Mountain DuckThe freshwater biome includes inland bodies of water called ponds, lakes, wetlands, rivers and streams. Each of these categories is described below.

Ponds and Lakes

Ponds and lakes are large bodies of freshwater that are found in all types of environments and on all continents. Generally the center of the pond reaches depths of about 10 feet with little emergent vegetation and the edges are shallow with emergent grasses and sedges. Ponds and lakes support animals living in that area with fresh drinking water and therefore are a vital system to support wildlife. Rivers and streams may run into or out of the pond eventually merging with other bodies of water.

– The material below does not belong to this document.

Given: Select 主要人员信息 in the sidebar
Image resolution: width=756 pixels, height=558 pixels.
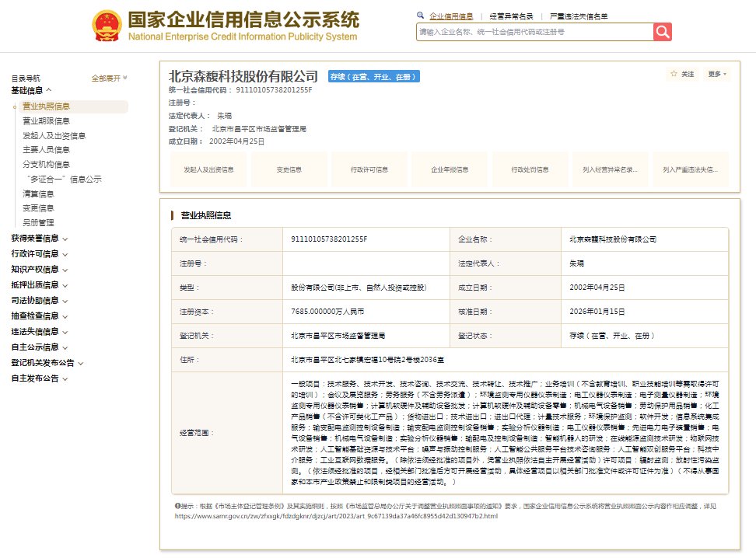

Wetlands are found on every continent but Antarctica usually at the edges of ponds, lakes, rivers and streams. Other terms for wetland include marsh, bog, flood plain, prairie pothole and swamp. Wetland characteristics include shallow water with emergent vegetation surrounding lakes and ponds. This habitat supports many animals like amphibians, exotic birds, reptiles and some mammals and fish. Wetlands are important because they prevent the flooding of ponds, lakes streams and rivers by acting much like a sponge releasing water when areas get low and absorbing it when it get to high. Common plants found in the wetland are grasses, sedges, and water lilies.

Rivers and Streams

Rivers and streams are constantly in motion running from ponds, lakes, or draining wetlands. Because this environment is in constant motion fish are very strong and able to swim up and downstream. Rivers may have varied water levels depending on the time of year. Many rivers and streams may only run during the spring and summer because melting snow forms them. Most rivers and streams eventually reach the ocean where some migratory fish may live part of their life in freshwater rivers and then the other half in the ocean.